(Task prompt) Please repeat exactly the line containing "This screenshot has width=1763, height=881." and each line after it in the records below, through the last.

Segment Start: Material for this exercise

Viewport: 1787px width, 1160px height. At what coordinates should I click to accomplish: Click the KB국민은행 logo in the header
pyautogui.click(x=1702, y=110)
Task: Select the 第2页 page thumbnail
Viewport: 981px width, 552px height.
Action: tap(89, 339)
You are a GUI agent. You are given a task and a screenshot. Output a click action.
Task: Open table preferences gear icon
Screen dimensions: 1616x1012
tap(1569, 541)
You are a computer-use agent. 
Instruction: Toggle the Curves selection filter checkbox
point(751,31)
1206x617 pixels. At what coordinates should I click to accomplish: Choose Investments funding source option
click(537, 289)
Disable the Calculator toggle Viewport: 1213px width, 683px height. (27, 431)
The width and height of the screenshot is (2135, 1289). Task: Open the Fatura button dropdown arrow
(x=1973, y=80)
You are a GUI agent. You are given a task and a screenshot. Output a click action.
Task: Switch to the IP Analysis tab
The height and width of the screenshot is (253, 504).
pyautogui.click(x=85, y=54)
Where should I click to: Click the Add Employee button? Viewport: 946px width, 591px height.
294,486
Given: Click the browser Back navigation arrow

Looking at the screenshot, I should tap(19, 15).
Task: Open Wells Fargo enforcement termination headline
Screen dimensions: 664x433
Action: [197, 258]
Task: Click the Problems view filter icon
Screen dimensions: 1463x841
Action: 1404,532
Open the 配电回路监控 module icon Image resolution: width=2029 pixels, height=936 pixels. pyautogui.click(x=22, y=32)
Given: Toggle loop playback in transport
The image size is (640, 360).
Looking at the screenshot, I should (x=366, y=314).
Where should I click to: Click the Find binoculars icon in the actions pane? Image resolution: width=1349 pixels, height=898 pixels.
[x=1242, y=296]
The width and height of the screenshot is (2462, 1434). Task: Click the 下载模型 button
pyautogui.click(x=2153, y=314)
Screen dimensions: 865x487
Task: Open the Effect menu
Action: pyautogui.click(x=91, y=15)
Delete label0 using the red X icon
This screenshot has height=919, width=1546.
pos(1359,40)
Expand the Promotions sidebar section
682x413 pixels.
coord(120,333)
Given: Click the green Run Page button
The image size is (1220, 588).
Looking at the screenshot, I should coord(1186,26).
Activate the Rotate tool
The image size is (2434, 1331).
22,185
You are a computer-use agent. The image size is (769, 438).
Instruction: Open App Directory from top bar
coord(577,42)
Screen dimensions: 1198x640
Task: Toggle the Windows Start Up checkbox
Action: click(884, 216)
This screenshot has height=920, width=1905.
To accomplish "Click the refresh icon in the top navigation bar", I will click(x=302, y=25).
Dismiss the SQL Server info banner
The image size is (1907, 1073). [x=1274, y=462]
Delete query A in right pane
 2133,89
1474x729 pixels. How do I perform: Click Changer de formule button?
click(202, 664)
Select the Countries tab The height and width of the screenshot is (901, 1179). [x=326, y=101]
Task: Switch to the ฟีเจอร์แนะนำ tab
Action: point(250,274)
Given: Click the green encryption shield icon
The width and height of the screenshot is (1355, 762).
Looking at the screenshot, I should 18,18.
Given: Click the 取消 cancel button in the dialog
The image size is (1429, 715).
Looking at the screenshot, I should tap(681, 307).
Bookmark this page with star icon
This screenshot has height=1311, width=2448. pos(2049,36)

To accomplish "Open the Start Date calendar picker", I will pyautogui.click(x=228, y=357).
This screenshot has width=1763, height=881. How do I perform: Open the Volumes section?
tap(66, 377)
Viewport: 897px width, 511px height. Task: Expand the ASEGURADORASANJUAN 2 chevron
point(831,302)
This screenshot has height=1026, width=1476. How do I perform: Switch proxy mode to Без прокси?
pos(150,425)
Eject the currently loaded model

Segment End: Material for this exercise

(Written response)
This screenshot has width=1763, height=881. How do I perform: Open the Volumes section?
tap(66, 377)
Viewport: 897px width, 511px height. Task: Expand the ASEGURADORASANJUAN 2 chevron
point(831,302)
This screenshot has height=1026, width=1476. How do I perform: Switch proxy mode to Без прокси?
pos(150,425)
Eject the currently loaded model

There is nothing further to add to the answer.